Sprint continues to improve its liquidity as it defers -- or is forced to defer -- network spending. But whether that's a winning combination is far from clear.
The struggling operator has secured $11 billion in "total committed liquidity," Wells Fargo Securities analysts noted in a research note following the release of Sprint's first-quarter earnings report. That sum stems primarily from parent company SoftBank's creation of financing vehicles involving Sprint's network assets and leased handsets. And Sprint last week announced a $2 billion bridge financing arrangement with Mizuho Bank.
"While we were (happily) surprised with the positive handset adds (remember we were worried and negative) -- the key to the story is the liquidity position, in our view, and there Sprint has taken some very positive steps," according to Wells Fargo. "We believe confidence in this liquidity position will grow with Sprint's greater focus on profitability and cost containment."
But part of that "cost containment" has come recently in the form of decreased capex expenditures. Sprint's capex for the quarter was $1.29 billion, exceeding some analysts' estimates, but the carrier raised eyebrows when it lowered its capex guidance for the rest of the year to roughly $3 billion, far below analysts' estimates in the range of $4.5 billion.
That's especially noteworthy because Sprint had previously issued a capex guidance of $15 billion over three years, "implying $5 billion of spend per year," New Street Research analysts noted.
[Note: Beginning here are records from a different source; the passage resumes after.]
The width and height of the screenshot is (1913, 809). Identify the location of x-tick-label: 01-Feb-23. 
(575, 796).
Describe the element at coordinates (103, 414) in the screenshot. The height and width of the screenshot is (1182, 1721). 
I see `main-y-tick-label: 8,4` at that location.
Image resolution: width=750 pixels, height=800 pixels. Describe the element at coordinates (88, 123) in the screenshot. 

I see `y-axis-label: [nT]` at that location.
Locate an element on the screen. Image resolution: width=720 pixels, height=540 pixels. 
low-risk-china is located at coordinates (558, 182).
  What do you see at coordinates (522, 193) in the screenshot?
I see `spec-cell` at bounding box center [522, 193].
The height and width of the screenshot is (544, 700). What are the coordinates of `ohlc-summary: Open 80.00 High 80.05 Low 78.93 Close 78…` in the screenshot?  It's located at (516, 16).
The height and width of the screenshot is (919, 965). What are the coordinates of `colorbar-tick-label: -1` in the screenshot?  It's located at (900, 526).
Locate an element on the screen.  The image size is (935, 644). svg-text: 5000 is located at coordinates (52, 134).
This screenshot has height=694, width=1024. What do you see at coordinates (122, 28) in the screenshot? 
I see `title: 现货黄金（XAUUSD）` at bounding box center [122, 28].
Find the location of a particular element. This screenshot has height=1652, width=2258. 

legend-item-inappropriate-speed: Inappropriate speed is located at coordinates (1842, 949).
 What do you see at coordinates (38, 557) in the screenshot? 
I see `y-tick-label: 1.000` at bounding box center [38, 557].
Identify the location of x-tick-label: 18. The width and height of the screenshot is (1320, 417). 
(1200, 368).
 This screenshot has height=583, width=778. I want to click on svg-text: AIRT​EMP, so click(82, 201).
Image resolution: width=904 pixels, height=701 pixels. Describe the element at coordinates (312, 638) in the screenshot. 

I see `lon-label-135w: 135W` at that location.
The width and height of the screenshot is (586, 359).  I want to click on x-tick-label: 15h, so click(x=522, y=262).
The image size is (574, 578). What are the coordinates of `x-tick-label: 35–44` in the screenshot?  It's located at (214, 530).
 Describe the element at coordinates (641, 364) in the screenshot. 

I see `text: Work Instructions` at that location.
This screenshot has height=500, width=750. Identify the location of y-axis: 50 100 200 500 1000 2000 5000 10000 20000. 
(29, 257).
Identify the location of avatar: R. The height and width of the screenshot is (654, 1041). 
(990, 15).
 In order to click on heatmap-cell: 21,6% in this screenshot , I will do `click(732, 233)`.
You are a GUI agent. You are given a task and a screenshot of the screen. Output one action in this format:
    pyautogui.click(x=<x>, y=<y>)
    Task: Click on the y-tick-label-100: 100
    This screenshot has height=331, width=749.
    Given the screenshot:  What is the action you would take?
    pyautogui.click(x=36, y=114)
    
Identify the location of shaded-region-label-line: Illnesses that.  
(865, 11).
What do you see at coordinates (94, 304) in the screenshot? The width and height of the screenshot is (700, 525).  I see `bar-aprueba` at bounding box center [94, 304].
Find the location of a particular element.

Sprint didn't provide an updated guidance for the three-year period, leaving analysts to wonder how much the carrier plans to invest in its network over the next few years.
"We do not expect Sprint to raise outer year capex to offset the near-term shortfall; given Sprint's precarious financial position, we expect Sprint to remain at a subdued level of spending for the foreseeable future," New Street wrote.
When pressed for details on Sprint's revised capex guidance for the rest of the year, CEO Marcelo Claure pointed to a densification strategy that leverages "tens of thousands" of small cells, which often require the approval of local governments. That strategy is a departure from more traditional plans that outsource deployments to tower companies, which can be costly and come with long-term contracts.
"What we're doing now, we're doing things a bit different," Claure said. "We have a very clear densification strategy and what we're seeing leveraging big data is we're actually figuring out where is the exact point in which we got to put additional structures in order for us to better serve our customers.
"And then we're going and seeing what is the least expensive way to actually put the structure, and it's a combination of going to tower companies, in many cases, it's a combination of putting our own monopoles, of using small cells, of using femtocells. And a lot of these are depending on getting approvals from the different municipalities or different cities."
But Sprint's cash-strapped position may play a part in its decreased capex guidance as well, of course. MoffettNathanson, in fact, observed that "Sprint is clearly in survival mode and may remain in its spending bunker."
And analysts fear lower-than-expected capex may lead to the kind of network woes that plagued the carrier several years ago -- problems Sprint has worked hard to address.
"We are also troubled by what appears to be a delay in network densification due to municipality approvals for the network build," Jefferies analysts wrote. "In our view, a delay until fiscal year 2017 on densification could make sustainable subscriber gains problematic."